The period of July 1968 to June 1974 was selected for this detailed analysis because data from this period form the basis of an ongoing long-term follow-up study and have been re-verified several times. This analysis is confined to the first year of life. More recent data, July 1974 to June 1977, are discussed separately and italicized numerical data from 1974 to 1977 have been added to tables where the results may be of interest.
In the early years, case finding rose by 20% and has continued to increase gradually. By 1976, there were 2.4 NERICP infants per 1,000 live births identifiable in the New England states. Surveys of state vital statistics showed a 50% decrease in infants who died with heart disease who did not reach a participating hospital. Neonates are admitted to participating hospitals earlier; admissions of infants less than 2 days old increased from 20% in 1968 to 34% in 1977. Of infants admitted in 1977, more than 50% were in the first week of life.

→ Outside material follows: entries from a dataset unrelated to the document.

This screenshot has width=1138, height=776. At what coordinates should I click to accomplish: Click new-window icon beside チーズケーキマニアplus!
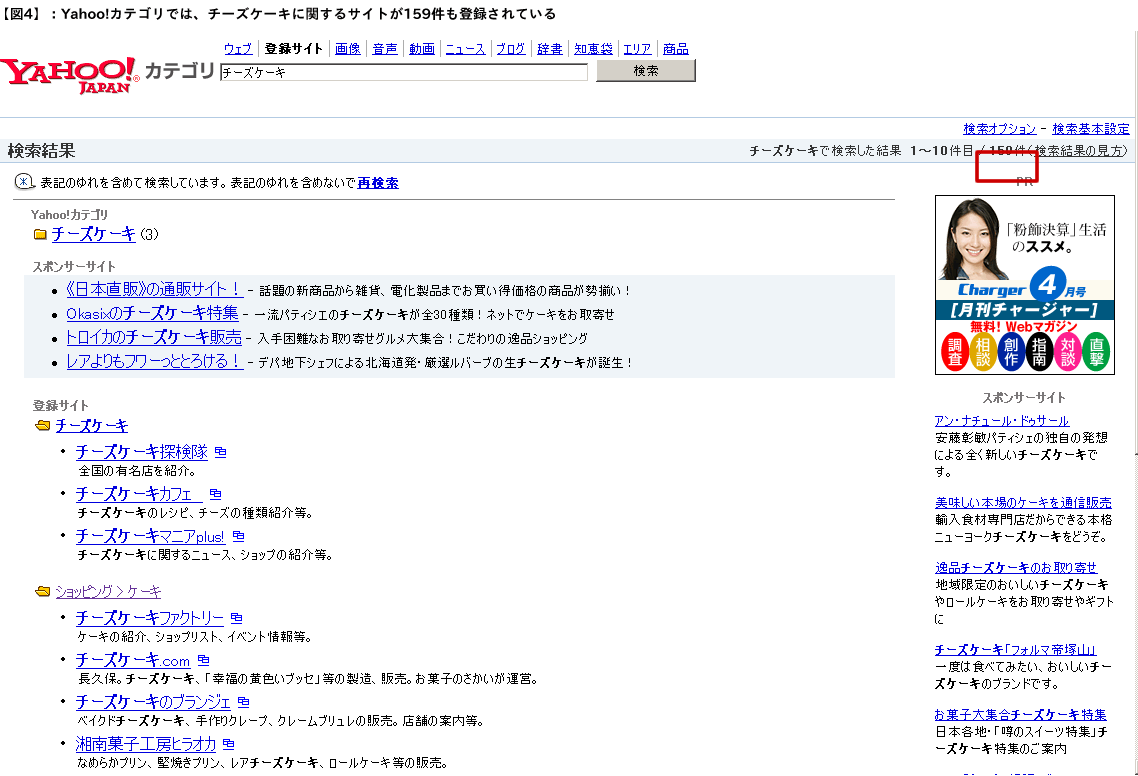[238, 537]
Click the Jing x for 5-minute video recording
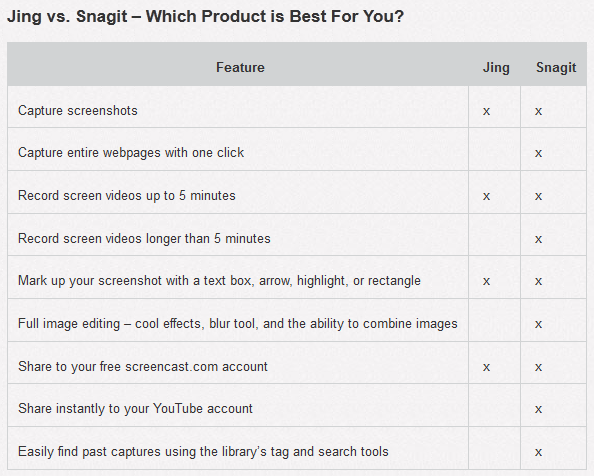 point(486,197)
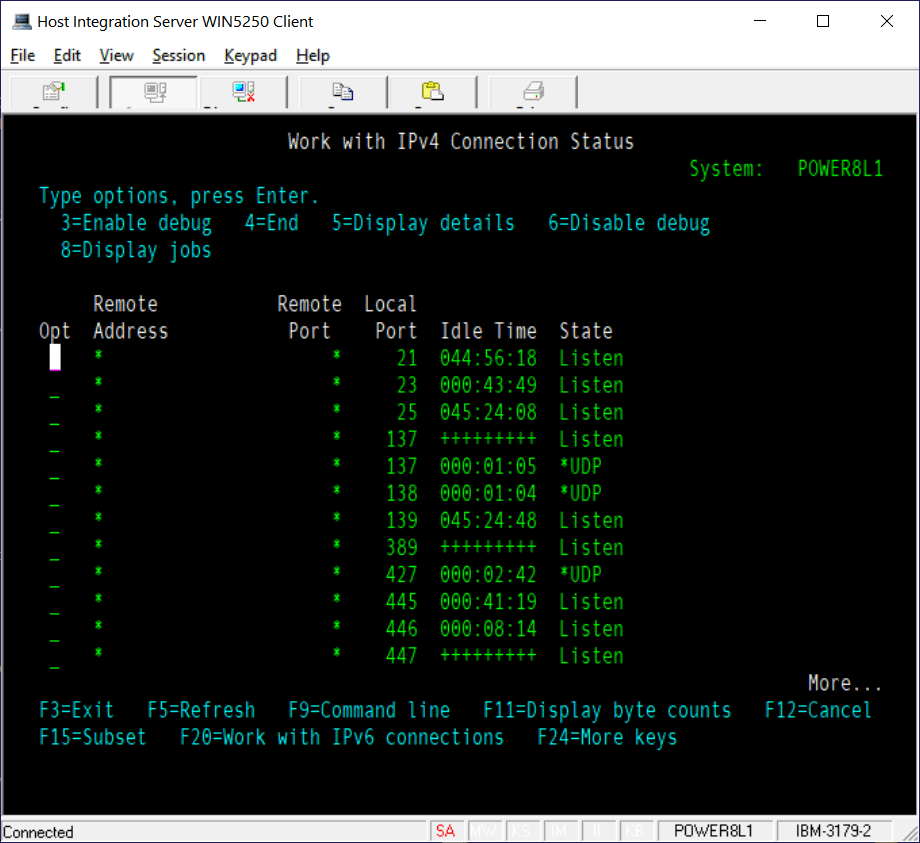Open the Keypad menu
Viewport: 920px width, 843px height.
[x=250, y=55]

During the period of study from 1969 to 1974, there was a consolidation of hospital services for infants with heart disease. Of the initial 11 participating hospitals in 1969, by 1974, there were five hospitals offering a full range of cardiac services, three hospitals offering limited surgical services, two hospitals no longer performing cardiac catheterization or cardiac surgery in infants, and one hospital which had discontinued all pediatric cardiology.
Despite expected differences in case finding, the patient material and management of patients among the various hospitals were surprisingly comparable. There was little variation in the kinds of heart disease encountered over the years, among the states and among the hospitals. There was a significantly higher mortality among infants whose birthweight was less than 2.0 kg and among infants who had additional, severe noncardiac anomalies. Mortality was significantly higher for infants admitted in the first days or weeks of life and cardiac surgery resulted in higher mortalities in this age group.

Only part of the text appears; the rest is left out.